Model Training

The model train file trains the model on the download dataset and other parameters specified in the assemblyconfig file The main function runs the training and populates the created file structure with the trained model, logs and plots

class dlmfg.core.model_train.TrainModel(batch_size, epochs, split_ratio)[source]

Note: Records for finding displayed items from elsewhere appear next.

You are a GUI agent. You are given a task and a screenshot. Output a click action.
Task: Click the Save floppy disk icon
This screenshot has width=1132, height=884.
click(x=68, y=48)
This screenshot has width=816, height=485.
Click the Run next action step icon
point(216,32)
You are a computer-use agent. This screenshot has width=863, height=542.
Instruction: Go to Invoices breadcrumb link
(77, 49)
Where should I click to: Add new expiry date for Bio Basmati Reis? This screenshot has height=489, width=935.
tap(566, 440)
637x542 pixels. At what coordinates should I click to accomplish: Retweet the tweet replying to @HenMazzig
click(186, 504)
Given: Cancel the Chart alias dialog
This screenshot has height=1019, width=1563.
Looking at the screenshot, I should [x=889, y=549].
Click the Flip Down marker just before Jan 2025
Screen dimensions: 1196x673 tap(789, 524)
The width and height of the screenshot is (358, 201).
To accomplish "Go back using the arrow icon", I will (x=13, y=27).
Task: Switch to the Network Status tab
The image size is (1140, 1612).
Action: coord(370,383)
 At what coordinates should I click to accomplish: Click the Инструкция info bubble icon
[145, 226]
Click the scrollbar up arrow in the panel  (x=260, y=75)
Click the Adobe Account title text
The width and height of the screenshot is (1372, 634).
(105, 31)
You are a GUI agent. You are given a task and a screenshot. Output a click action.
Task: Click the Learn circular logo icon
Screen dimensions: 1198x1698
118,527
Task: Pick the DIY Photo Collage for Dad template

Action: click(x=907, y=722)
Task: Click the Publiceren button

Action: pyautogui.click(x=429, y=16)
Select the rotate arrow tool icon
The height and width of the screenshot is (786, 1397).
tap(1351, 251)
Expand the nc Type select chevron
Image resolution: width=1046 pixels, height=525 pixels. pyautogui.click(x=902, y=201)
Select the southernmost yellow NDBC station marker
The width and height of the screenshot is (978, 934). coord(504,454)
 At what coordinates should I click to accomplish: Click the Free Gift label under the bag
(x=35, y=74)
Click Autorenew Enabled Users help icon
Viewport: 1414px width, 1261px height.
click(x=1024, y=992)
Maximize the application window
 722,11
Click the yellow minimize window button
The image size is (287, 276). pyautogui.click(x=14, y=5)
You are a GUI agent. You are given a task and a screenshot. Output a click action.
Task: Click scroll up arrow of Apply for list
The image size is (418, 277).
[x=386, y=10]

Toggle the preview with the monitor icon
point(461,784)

Train Model Class, the initialization parameters are parsed from modelconfig_train.py file

Parameters
  • batch_size (int (required)) – mini batch size while training the model

  • epochs (int (required)) – no of epochs to conduct training

  • split_ratio – train and validation split for the model

The class contains run_train_model method

run_train_model(model, X_in, Y_out, model_path, logs_path, plots_path, activate_tensorboard=0, run_id=0, tl_type='full_fine_tune')[source]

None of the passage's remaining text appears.